* What to work on *
Please write out exactly the lines of the data below from the line holding "LANDLORD-TENANT ARTICLES (177, 1203)" through the line holding "Department of Health (426, 873)", and leave out the rest.

━━ Exercise materials

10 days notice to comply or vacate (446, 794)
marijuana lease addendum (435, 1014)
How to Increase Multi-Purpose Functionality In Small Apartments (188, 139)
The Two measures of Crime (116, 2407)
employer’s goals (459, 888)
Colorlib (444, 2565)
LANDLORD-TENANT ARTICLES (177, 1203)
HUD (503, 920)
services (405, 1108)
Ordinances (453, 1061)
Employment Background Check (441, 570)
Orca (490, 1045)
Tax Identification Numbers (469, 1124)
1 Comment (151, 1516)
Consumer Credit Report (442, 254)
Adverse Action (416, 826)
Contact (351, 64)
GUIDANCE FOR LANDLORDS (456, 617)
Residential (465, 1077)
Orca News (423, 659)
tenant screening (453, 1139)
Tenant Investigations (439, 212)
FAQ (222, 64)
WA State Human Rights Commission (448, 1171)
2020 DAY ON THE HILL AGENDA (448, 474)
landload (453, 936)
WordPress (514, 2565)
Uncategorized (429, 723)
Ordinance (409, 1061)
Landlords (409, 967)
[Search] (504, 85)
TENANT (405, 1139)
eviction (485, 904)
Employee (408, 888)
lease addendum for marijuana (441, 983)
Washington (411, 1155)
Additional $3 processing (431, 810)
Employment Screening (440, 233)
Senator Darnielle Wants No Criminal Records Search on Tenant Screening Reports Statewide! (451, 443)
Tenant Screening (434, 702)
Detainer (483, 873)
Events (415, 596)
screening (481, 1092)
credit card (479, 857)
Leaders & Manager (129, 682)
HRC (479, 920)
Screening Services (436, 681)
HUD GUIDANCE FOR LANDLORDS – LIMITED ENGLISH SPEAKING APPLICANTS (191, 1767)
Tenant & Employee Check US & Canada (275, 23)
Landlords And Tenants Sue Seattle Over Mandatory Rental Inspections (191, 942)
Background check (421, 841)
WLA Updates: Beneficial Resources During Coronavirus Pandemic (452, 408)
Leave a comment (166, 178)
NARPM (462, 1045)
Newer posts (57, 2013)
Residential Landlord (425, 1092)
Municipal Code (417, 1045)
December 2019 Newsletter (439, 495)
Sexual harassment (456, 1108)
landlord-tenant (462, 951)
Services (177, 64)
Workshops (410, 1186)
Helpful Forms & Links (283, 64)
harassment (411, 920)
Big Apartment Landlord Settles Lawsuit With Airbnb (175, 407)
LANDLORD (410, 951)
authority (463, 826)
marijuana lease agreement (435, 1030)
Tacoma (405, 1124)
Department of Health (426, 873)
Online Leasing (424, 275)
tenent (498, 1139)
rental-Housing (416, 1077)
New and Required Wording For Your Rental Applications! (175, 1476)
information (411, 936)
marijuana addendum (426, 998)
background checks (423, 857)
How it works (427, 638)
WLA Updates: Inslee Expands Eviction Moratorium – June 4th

━━━━

* Exercise result *
LANDLORD-TENANT ARTICLES (177, 1203)
HUD (503, 920)
services (405, 1108)
Ordinances (453, 1061)
Employment Background Check (441, 570)
Orca (490, 1045)
Tax Identification Numbers (469, 1124)
1 Comment (151, 1516)
Consumer Credit Report (442, 254)
Adverse Action (416, 826)
Contact (351, 64)
GUIDANCE FOR LANDLORDS (456, 617)
Residential (465, 1077)
Orca News (423, 659)
tenant screening (453, 1139)
Tenant Investigations (439, 212)
FAQ (222, 64)
WA State Human Rights Commission (448, 1171)
2020 DAY ON THE HILL AGENDA (448, 474)
landload (453, 936)
WordPress (514, 2565)
Uncategorized (429, 723)
Ordinance (409, 1061)
Landlords (409, 967)
[Search] (504, 85)
TENANT (405, 1139)
eviction (485, 904)
Employee (408, 888)
lease addendum for marijuana (441, 983)
Washington (411, 1155)
Additional $3 processing (431, 810)
Employment Screening (440, 233)
Senator Darnielle Wants No Criminal Records Search on Tenant Screening Reports Statewide! (451, 443)
Tenant Screening (434, 702)
Detainer (483, 873)
Events (415, 596)
screening (481, 1092)
credit card (479, 857)
Leaders & Manager (129, 682)
HRC (479, 920)
Screening Services (436, 681)
HUD GUIDANCE FOR LANDLORDS – LIMITED ENGLISH SPEAKING APPLICANTS (191, 1767)
Tenant & Employee Check US & Canada (275, 23)
Landlords And Tenants Sue Seattle Over Mandatory Rental Inspections (191, 942)
Background check (421, 841)
WLA Updates: Beneficial Resources During Coronavirus Pandemic (452, 408)
Leave a comment (166, 178)
NARPM (462, 1045)
Newer posts (57, 2013)
Residential Landlord (425, 1092)
Municipal Code (417, 1045)
December 2019 Newsletter (439, 495)
Sexual harassment (456, 1108)
landlord-tenant (462, 951)
Services (177, 64)
Workshops (410, 1186)
Helpful Forms & Links (283, 64)
harassment (411, 920)
Big Apartment Landlord Settles Lawsuit With Airbnb (175, 407)
LANDLORD (410, 951)
authority (463, 826)
marijuana lease agreement (435, 1030)
Tacoma (405, 1124)
Department of Health (426, 873)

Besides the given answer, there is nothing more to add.